## What to work on
Give the material again from the line with "You are a GUI" up to and including the last line, swapping "click action" for "tap action" and changing nothing else. Leave the pictures out.

## Given records
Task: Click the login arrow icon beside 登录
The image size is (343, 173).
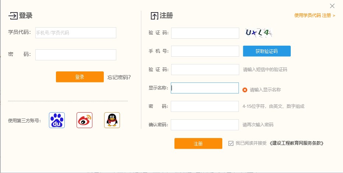Action: pyautogui.click(x=13, y=16)

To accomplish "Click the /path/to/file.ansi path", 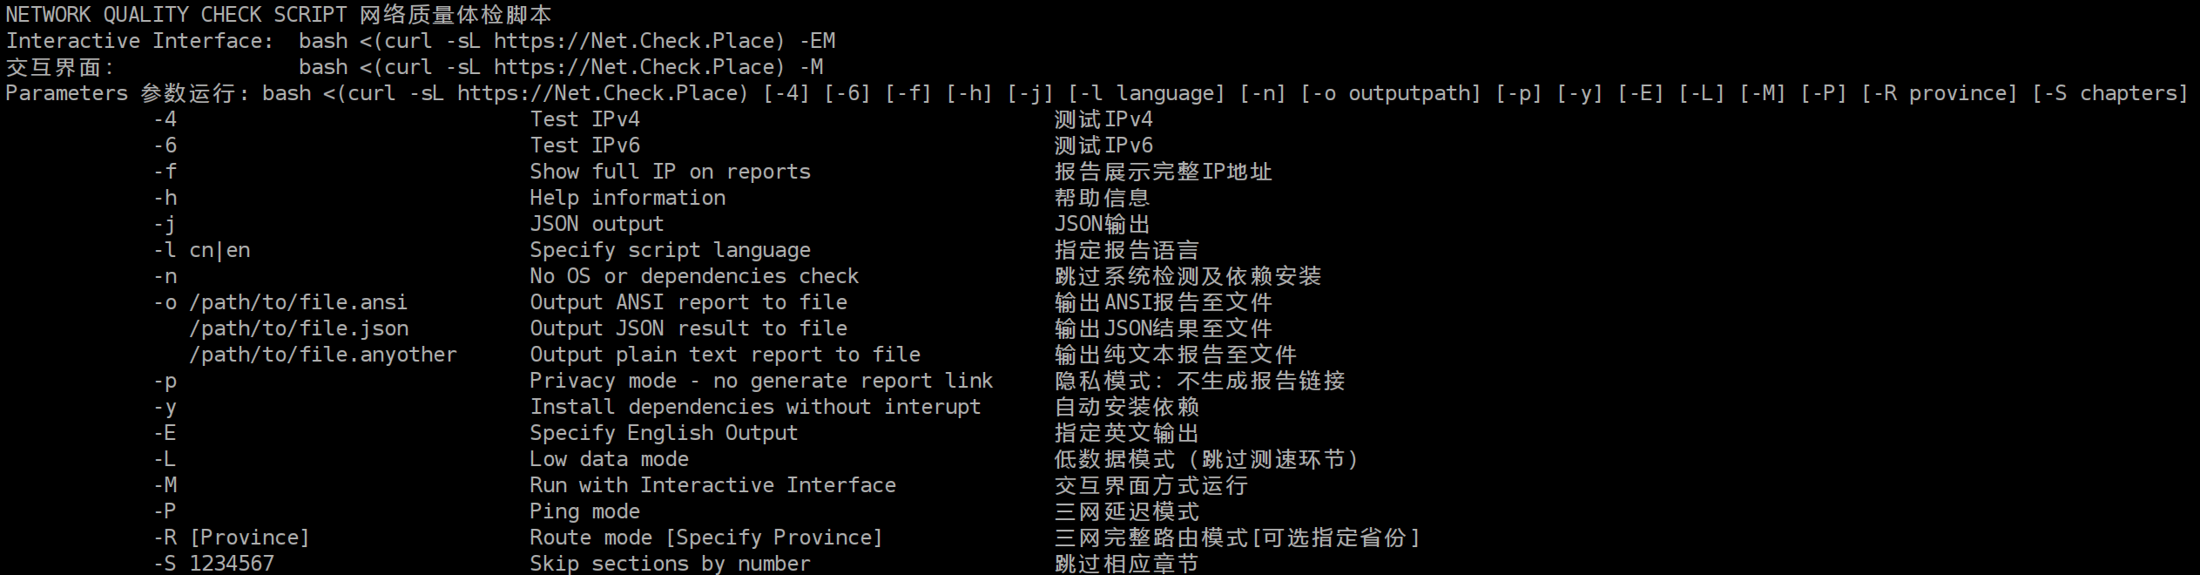I will click(298, 302).
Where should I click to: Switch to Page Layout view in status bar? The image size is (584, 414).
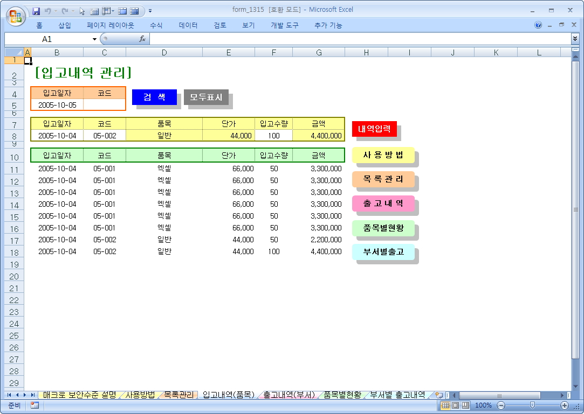[455, 405]
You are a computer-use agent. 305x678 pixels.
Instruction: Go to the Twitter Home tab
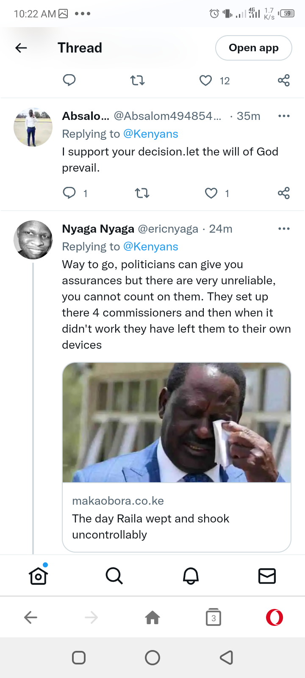tap(38, 575)
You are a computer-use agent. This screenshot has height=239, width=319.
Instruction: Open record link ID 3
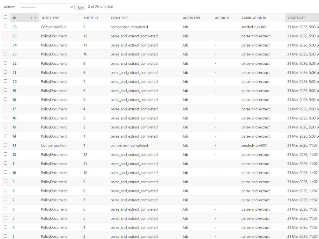[x=13, y=236]
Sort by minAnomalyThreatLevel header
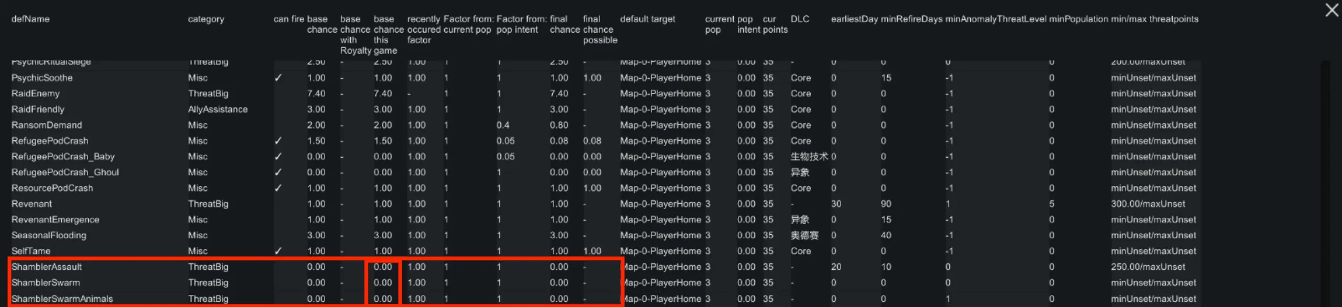The image size is (1342, 307). pos(995,19)
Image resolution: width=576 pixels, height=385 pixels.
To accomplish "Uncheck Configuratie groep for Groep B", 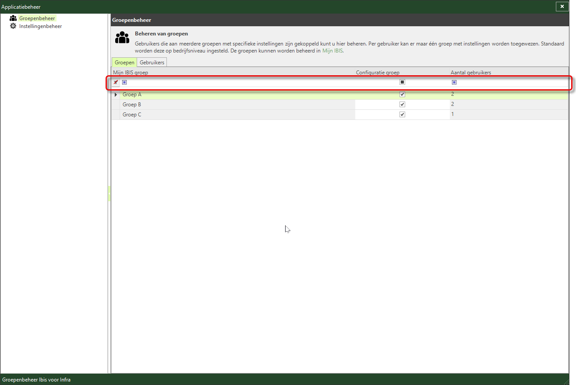I will pyautogui.click(x=402, y=105).
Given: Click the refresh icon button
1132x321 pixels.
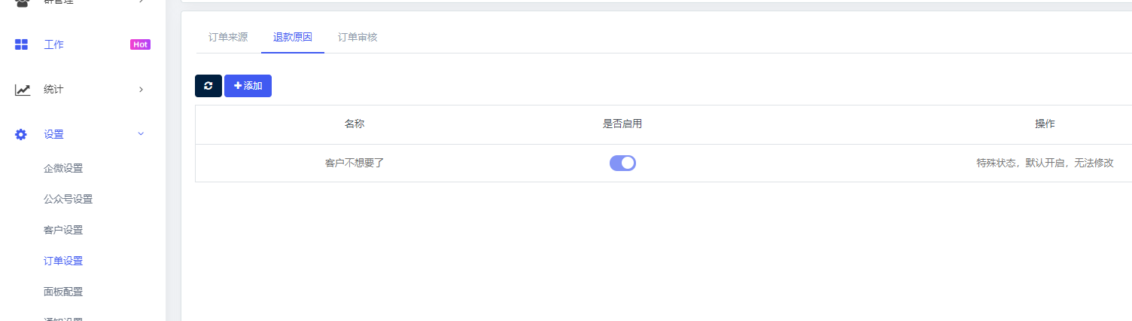Looking at the screenshot, I should 208,86.
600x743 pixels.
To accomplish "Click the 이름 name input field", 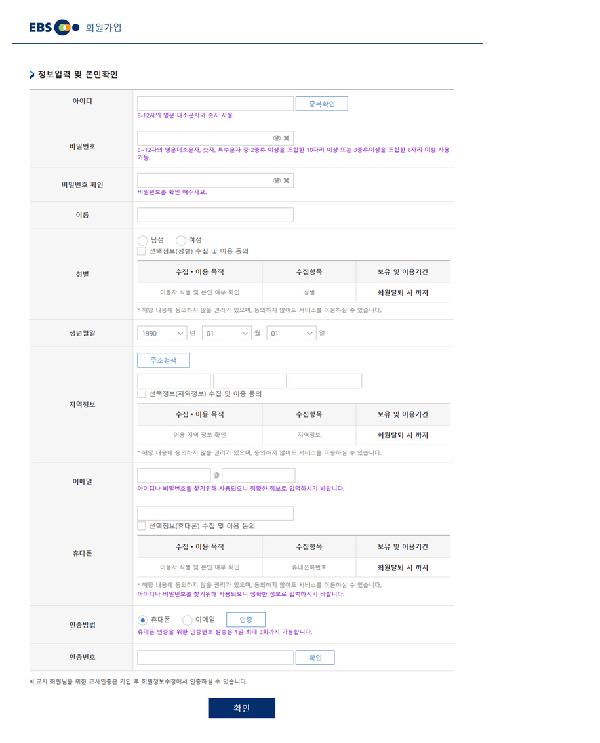I will (x=214, y=214).
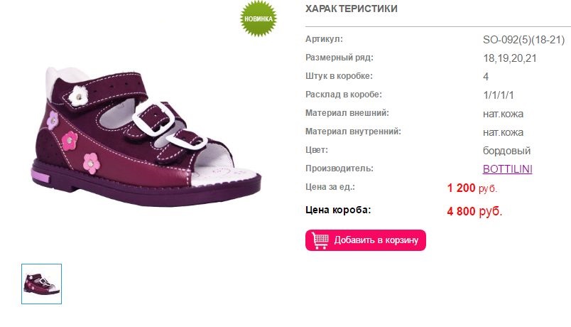The image size is (571, 327).
Task: Click the Штук в коробке label
Action: [339, 76]
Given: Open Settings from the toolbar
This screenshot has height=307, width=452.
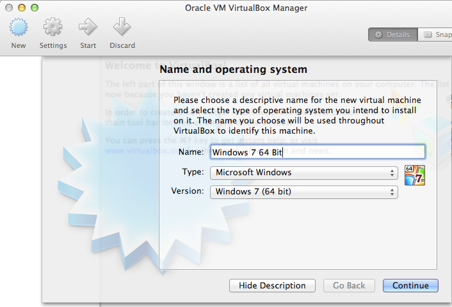Looking at the screenshot, I should pos(52,29).
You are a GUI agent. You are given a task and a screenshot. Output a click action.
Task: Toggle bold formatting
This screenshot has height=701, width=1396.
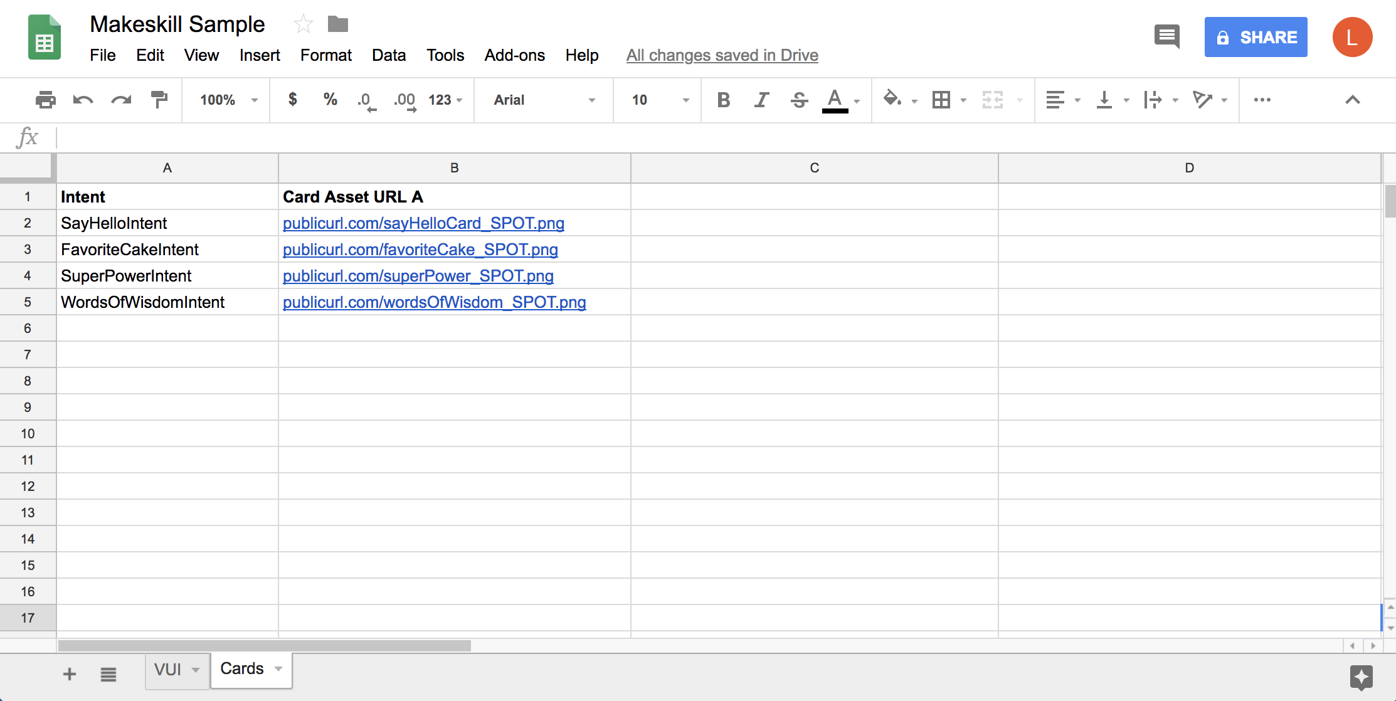723,100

## Task solution
You are a GUI agent. You are given a task and a screenshot. Output a tap action.
Task: Toggle bold formatting
This screenshot has height=701, width=1396.
723,100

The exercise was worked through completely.